Herr Präsident! Meine Damen und Herren! Wir haben schon gehört, das Thema ist ambivalent. Der Titel der Aktuellen Debatte, den die Linksfraktion gewählt hat, „Höhere Löhne für Sachsen – Tarifverhandlungen im öffentlichen Dienst zügig führen“, wäre nur noch durch den Slogan „Mehr Geld für alle – jetzt und sofort“ zu übertreffen.
Liebe Kollegen der Linksfraktion! Was für ein Parlament ist der Sächsische Landtag? Sind wir ein Redeparlament? Mir wäre lieber, wir würden uns als Arbeitsparlament begreifen, das sich auf die eigentlichen Aufgaben und Zuständigkeiten besinnt.

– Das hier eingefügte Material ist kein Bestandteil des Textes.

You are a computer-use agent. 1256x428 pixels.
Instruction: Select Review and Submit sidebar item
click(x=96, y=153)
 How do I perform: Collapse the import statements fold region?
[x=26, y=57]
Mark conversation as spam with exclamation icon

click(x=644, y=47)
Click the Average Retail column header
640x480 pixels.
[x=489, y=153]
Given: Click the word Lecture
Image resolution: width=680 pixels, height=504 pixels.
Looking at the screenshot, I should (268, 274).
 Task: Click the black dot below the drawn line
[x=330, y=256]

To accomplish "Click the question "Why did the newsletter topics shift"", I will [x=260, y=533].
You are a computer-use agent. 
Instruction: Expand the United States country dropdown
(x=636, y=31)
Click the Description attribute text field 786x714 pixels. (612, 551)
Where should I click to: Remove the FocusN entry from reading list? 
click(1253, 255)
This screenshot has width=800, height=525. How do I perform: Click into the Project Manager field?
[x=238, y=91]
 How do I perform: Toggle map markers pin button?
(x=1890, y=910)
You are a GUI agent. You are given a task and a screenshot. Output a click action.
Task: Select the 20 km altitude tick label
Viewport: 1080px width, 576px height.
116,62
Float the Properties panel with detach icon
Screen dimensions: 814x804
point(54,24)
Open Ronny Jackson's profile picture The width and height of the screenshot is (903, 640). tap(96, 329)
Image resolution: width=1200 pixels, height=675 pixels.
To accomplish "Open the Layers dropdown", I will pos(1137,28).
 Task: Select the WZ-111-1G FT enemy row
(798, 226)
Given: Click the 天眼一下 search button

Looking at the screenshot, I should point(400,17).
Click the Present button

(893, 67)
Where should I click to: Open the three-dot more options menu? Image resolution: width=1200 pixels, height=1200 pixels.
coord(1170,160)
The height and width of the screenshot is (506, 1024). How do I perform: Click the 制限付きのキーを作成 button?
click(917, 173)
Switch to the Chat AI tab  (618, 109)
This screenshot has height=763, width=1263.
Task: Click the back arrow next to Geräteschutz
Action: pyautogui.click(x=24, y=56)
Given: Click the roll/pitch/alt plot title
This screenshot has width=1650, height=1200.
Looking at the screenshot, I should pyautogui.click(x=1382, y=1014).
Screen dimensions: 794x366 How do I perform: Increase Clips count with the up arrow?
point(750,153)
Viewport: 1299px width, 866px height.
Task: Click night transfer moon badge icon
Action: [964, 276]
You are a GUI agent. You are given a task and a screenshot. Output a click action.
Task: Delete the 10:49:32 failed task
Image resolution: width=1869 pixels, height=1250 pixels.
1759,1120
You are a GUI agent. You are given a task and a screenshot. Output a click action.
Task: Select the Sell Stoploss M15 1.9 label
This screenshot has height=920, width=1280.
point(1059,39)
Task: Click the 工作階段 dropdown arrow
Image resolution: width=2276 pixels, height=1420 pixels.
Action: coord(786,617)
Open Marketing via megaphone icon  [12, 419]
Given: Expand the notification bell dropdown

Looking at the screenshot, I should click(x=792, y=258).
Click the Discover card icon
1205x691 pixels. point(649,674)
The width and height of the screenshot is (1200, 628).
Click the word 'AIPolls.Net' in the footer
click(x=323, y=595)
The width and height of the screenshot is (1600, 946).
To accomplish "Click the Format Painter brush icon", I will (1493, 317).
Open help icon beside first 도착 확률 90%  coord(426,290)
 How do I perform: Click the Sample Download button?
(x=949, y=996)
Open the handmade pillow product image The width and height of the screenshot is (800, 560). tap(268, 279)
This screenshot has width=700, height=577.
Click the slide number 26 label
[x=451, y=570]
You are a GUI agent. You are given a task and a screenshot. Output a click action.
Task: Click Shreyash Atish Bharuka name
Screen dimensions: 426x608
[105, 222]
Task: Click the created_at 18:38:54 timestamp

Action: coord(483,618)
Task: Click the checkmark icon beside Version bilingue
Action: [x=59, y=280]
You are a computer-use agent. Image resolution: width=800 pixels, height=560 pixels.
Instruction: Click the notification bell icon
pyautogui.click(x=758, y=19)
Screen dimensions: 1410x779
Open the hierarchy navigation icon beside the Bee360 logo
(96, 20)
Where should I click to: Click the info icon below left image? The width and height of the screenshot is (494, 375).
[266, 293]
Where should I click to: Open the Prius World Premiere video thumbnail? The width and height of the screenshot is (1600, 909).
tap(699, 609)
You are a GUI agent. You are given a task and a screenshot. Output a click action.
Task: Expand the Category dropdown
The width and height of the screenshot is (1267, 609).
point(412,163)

Konzentrieren wir uns hier auf Themen, die wir letztlich auch bewegen können, sonst stehlen wir uns selbst die Zeit, meine Damen und Herren. Meines Wissens streiten derzeit die Bediensteten von Bund und Kommunen und nicht die des Freistaates um höhere Löhne.
(Widerspruch des Abg. Dr. André Hahn, Linksfraktion – Staatsminister Stanislaw Tillich: Noch einmal richtig!)
Insofern setzt die Linksfraktion das falsche Thema zur falschen Zeit am falschen Ort auf die Agenda.
(Vereinzelt Beifall bei der CDU – Prof. Dr. Peter Porsch, Linksfraktion: Und es sprechen die falschen Leute! – Klaus Tischendorf, Linksfraktion, meldet sich zu einer Zwischenfrage.)
Grundsätzliche Fragen des Tarifrechts gehören dagegen sehr wohl hierher. Ich nehme an, dazu wollten Sie mich fragen. Das Thema ist wichtig, und zwar nicht erst, seitdem ver.di für die 1,3 Millionen Tarifbeschäftigten 8 % mehr Lohn fordert. Ob diese Forderung zum Erfolg führen wird, liegt in den Händen der Verhandlungsführer von Gewerkschaft und Arbeitgebern, nicht an unserem Wünschen und Wollen.